Requirement:
The answer is the exact text of every line from the one that contains "Image resolution: width=1800" to the final line of the entries below, with pictures left out.

┌─ Input data

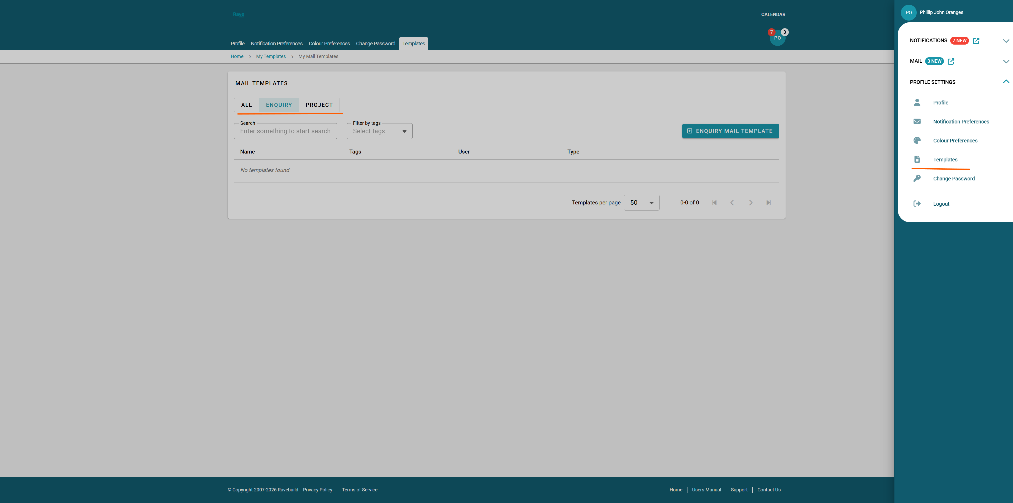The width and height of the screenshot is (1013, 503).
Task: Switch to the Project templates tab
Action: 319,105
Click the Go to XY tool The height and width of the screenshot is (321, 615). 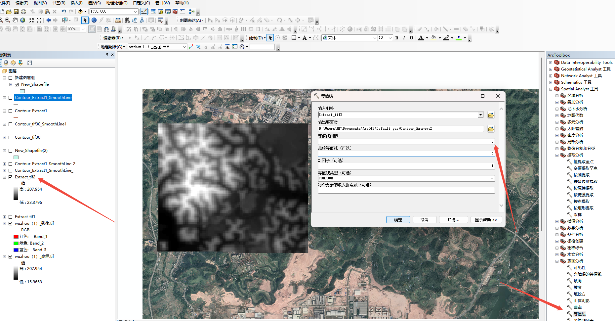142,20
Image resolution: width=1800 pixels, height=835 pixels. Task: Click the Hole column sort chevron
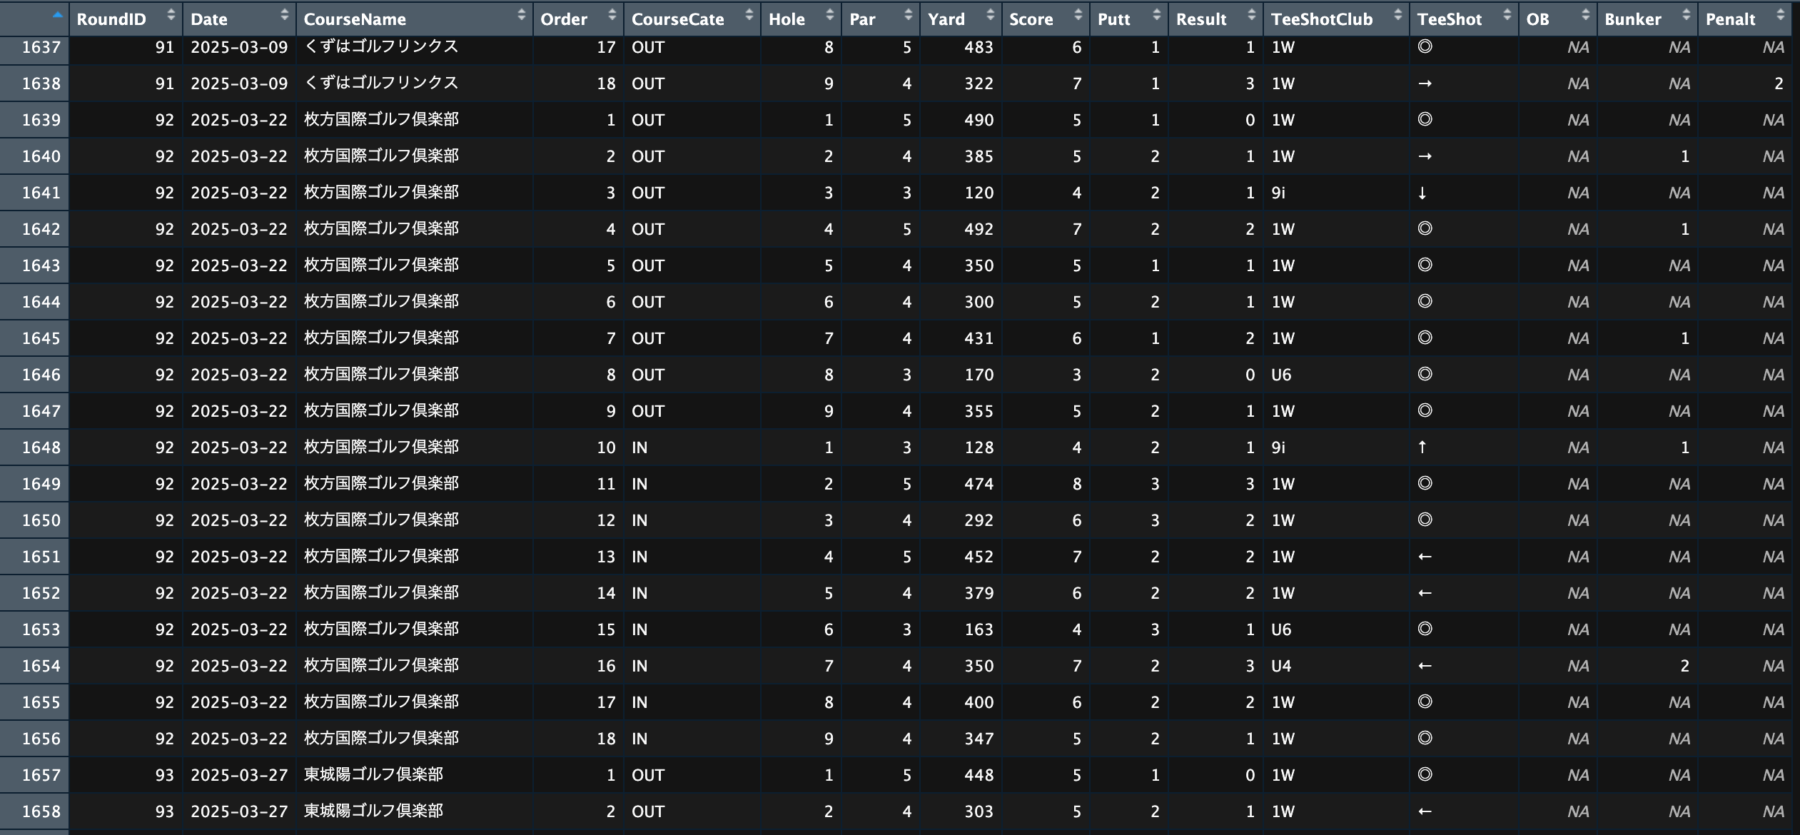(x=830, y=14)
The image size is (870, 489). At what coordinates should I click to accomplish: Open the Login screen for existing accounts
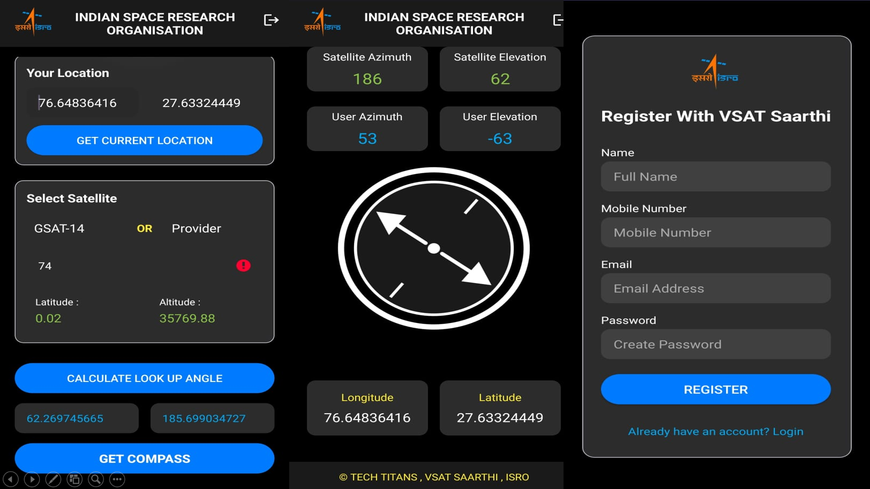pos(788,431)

└─

Task solution:
Image resolution: width=1800 pixels, height=835 pixels. Task: Click the Hole column sort chevron
(x=830, y=14)
The image size is (870, 489). At what coordinates should I click to accomplish: Open the Login screen for existing accounts
pos(788,431)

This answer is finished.